What is asked: Could you reproduce all the entries below, swapping "magnifier" for "magnifying glass" and keeping everything else the same? Leave the pictures out of your answer.

* begin Provided data *

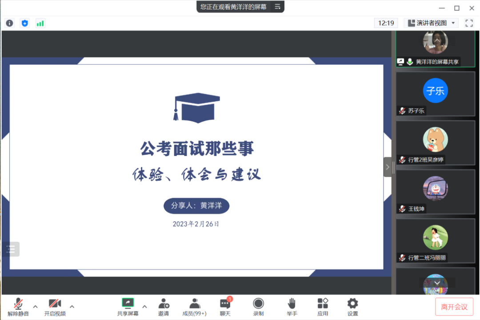Click 离开会议 to leave meeting

coord(454,307)
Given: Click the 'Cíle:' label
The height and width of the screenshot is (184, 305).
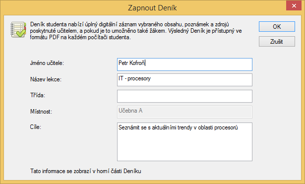Looking at the screenshot, I should tap(35, 127).
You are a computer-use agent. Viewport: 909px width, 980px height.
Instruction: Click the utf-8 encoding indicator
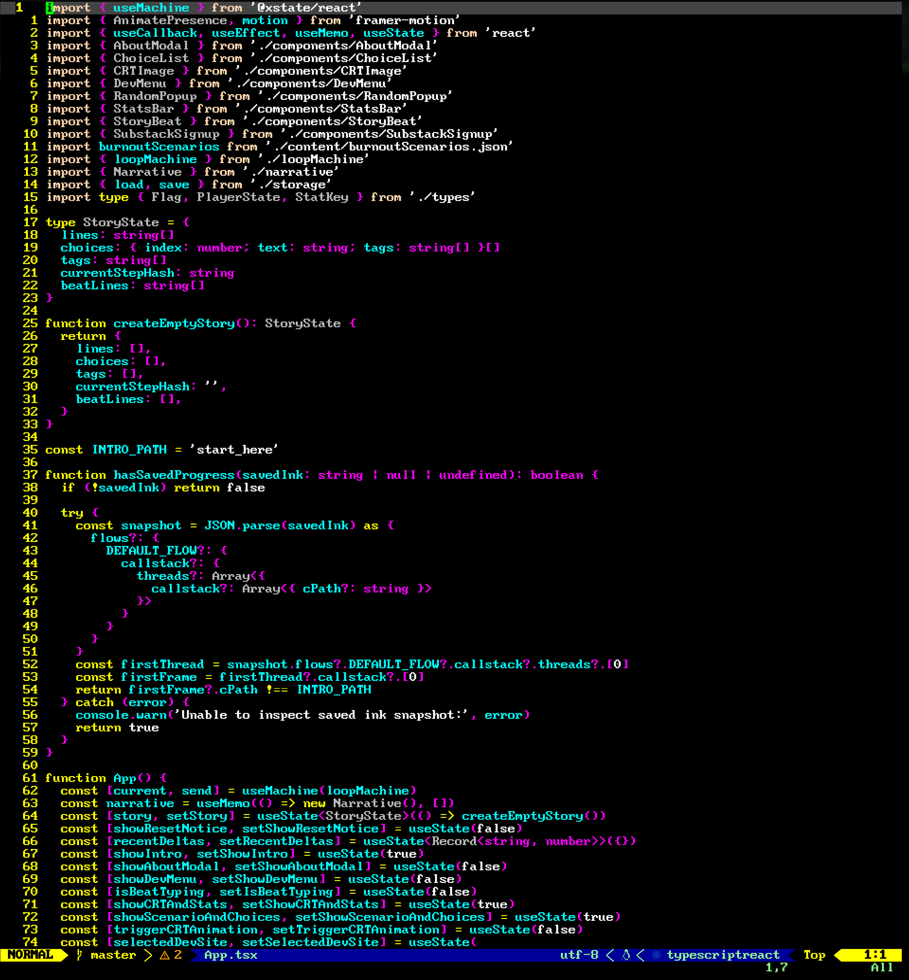(x=579, y=955)

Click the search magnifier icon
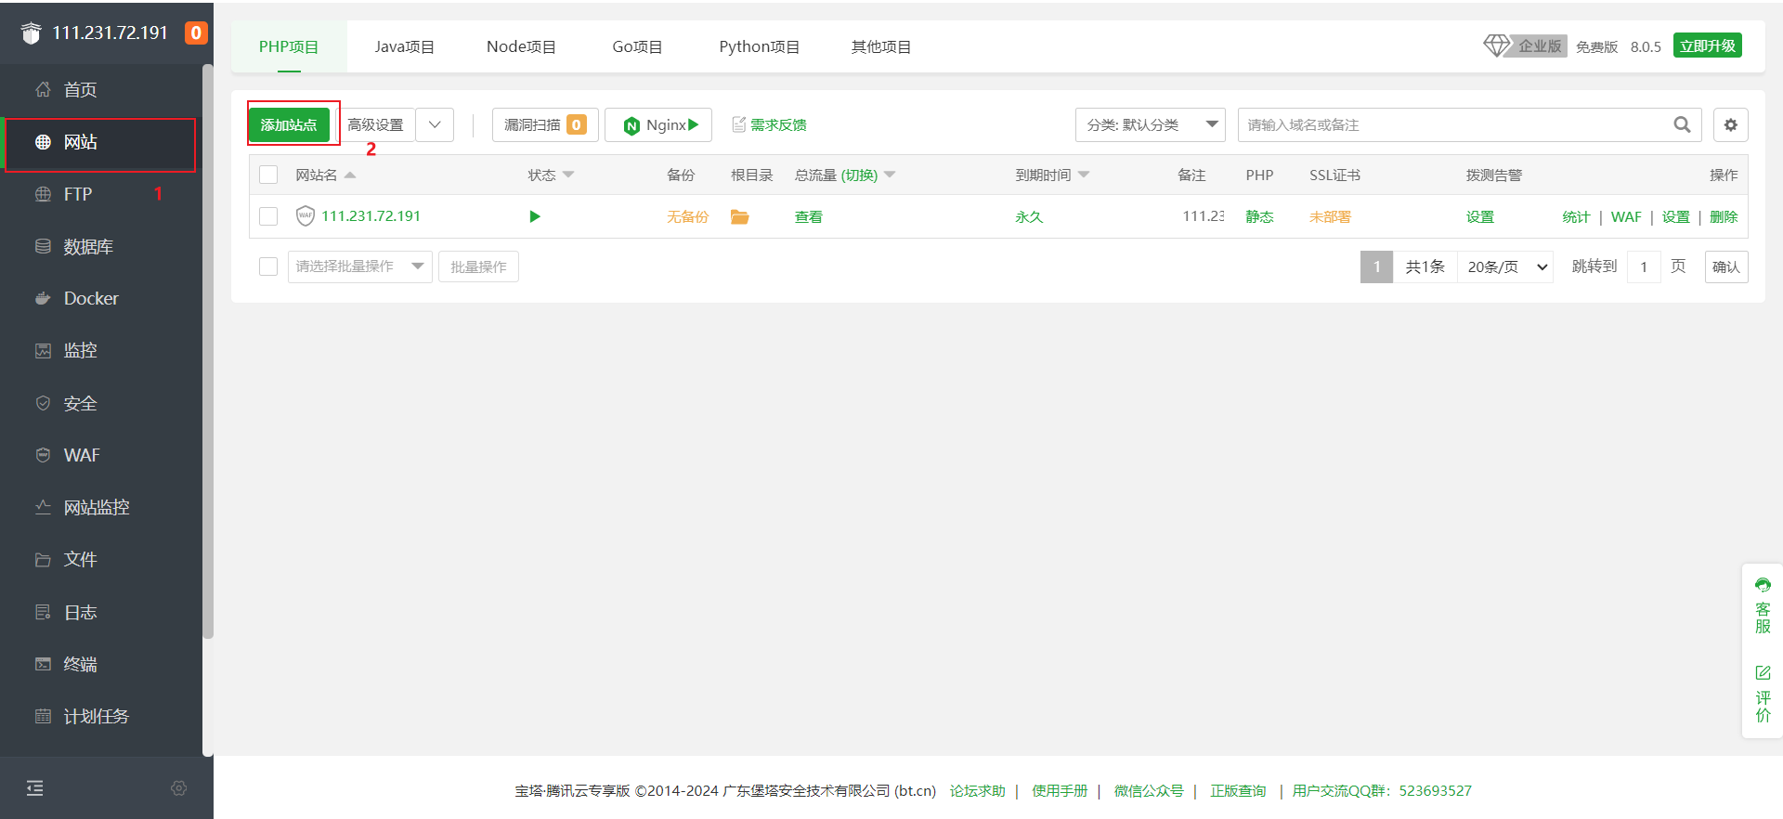pos(1682,124)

* end Provided data *

Result:
Click 离开会议 to leave meeting

coord(454,307)
Given: Click the 'Cíle:' label
The height and width of the screenshot is (184, 305).
Looking at the screenshot, I should tap(35, 127).
You are a computer-use agent. Viewport: 909px width, 980px height.
Instruction: Click the utf-8 encoding indicator
(x=579, y=955)

Click the search magnifying glass icon
pos(1682,124)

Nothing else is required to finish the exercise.